## Aim of the task
Gather every line below that contains the string "what". Case counts.

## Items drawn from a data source
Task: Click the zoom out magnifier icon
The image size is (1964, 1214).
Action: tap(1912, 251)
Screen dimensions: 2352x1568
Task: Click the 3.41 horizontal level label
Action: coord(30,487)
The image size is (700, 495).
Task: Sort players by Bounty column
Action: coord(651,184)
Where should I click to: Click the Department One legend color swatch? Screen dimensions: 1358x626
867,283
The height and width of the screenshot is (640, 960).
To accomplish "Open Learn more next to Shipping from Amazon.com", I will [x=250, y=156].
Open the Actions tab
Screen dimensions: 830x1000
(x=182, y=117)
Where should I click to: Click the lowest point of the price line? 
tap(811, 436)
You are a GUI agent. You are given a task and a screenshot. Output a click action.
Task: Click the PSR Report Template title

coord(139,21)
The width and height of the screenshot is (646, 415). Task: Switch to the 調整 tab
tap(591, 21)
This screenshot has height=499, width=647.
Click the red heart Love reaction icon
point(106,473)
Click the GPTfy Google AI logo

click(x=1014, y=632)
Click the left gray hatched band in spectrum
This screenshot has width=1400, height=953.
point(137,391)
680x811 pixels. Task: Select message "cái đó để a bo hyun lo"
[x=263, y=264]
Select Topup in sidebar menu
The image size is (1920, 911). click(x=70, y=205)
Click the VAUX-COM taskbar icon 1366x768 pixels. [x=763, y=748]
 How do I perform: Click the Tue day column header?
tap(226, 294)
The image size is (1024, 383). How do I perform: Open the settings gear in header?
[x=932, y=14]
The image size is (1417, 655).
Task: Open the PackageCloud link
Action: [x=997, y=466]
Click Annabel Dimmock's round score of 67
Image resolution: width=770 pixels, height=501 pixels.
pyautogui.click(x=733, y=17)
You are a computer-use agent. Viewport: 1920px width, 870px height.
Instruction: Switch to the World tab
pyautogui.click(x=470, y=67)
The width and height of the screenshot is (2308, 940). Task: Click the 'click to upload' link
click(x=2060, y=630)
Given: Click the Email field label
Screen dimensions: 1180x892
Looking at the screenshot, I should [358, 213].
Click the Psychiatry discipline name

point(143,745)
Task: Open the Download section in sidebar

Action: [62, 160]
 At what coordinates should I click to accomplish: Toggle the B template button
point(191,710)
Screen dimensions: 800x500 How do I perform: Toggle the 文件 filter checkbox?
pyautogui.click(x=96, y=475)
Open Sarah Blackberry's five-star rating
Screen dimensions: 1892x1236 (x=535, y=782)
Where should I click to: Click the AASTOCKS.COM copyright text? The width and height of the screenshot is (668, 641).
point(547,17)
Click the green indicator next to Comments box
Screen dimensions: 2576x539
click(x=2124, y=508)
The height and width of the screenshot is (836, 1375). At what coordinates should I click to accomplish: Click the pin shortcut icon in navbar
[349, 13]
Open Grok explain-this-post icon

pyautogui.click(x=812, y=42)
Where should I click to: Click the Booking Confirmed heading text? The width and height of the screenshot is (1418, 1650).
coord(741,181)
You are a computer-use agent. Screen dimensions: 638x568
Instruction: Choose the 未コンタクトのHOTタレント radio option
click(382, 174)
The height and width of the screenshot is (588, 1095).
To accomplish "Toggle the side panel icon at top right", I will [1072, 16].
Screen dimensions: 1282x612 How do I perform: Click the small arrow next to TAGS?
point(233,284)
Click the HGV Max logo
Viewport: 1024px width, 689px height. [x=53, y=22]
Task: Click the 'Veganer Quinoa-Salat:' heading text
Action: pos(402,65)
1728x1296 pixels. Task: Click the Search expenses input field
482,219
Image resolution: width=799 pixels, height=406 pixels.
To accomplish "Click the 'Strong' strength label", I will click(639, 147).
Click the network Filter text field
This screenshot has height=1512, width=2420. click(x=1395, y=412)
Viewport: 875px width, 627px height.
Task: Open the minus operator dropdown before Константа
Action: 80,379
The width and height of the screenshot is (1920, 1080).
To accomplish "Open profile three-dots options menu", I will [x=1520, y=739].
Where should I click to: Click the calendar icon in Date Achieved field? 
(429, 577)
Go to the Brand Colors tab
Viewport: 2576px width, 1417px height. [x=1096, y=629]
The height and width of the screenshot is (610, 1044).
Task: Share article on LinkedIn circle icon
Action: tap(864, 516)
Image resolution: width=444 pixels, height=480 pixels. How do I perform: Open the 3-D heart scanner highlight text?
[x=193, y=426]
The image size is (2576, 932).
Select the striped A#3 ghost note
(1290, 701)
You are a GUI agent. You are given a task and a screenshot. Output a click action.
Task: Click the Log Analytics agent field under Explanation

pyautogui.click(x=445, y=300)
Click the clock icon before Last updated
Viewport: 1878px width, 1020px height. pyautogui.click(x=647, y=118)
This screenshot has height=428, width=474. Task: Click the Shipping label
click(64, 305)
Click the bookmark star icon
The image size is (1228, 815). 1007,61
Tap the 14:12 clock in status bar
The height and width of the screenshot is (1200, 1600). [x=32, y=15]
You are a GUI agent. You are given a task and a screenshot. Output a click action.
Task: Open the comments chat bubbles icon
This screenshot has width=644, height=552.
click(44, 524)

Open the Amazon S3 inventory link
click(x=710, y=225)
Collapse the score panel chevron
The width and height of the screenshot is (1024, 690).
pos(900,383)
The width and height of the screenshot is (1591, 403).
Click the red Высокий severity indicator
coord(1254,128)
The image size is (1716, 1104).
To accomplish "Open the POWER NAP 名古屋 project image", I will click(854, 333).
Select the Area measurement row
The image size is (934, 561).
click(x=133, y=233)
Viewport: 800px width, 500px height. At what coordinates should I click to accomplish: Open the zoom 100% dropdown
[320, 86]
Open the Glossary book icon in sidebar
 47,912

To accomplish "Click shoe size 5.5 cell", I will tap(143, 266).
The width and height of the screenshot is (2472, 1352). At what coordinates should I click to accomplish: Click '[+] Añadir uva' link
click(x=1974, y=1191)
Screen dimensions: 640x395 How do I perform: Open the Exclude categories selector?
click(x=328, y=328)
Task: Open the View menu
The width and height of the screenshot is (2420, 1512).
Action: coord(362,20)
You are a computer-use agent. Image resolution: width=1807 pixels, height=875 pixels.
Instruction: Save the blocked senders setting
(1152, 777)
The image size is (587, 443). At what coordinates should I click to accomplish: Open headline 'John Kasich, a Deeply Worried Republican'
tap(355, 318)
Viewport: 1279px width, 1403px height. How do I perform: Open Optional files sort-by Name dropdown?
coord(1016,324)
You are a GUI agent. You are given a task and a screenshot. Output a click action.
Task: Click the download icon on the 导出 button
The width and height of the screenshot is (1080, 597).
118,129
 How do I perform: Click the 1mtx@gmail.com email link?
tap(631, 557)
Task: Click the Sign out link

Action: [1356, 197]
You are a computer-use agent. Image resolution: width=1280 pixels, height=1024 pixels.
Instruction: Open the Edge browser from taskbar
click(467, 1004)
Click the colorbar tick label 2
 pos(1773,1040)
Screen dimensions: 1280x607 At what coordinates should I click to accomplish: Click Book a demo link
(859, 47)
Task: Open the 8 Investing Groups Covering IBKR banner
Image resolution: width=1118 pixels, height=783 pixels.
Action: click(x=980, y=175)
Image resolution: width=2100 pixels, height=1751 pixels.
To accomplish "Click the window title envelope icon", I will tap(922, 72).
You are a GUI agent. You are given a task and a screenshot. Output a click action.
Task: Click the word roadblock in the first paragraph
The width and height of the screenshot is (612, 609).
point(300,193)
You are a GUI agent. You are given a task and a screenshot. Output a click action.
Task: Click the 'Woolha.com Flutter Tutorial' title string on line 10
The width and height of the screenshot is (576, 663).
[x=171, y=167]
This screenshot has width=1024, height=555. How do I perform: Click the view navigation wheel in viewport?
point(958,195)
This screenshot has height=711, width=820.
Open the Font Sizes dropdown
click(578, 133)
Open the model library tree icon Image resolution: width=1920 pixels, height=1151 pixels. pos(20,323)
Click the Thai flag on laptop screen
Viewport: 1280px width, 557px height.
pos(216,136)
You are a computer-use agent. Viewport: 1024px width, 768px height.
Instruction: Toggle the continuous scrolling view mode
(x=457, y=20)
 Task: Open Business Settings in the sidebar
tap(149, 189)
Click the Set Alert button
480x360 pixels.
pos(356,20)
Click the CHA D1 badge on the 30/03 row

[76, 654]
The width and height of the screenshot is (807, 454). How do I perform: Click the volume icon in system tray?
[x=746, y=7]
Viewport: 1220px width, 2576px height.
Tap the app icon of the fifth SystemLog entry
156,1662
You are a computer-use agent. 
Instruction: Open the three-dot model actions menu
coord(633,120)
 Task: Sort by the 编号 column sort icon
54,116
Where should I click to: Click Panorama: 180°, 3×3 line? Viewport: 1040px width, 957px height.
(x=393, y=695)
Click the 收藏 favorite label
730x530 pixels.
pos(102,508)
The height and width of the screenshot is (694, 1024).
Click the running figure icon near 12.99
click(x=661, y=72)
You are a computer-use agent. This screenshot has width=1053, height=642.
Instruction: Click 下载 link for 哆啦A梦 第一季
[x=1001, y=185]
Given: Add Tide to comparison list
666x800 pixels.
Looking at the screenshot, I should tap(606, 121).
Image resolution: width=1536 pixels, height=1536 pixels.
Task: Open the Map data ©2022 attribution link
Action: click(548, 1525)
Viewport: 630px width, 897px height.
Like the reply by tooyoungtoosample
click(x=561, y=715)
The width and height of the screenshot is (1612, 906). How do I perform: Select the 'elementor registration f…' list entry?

## Result of the exercise
 At what coordinates should I click to accomplish: Toggle the B template button
The height and width of the screenshot is (836, 1375). At what coordinates should I click to accomplish: Click the pin shortcut icon in navbar
Viewport: 800px width, 500px height. At what coordinates should I click to accomplish: Open the zoom 100% dropdown
The width and height of the screenshot is (2472, 1352). At what coordinates should I click to accomplish: Click '[+] Añadir uva' link
The image size is (587, 443). At what coordinates should I click to accomplish: Open headline 'John Kasich, a Deeply Worried Republican'
Screen dimensions: 1280x607 At what coordinates should I click to accomplish: Click Book a demo link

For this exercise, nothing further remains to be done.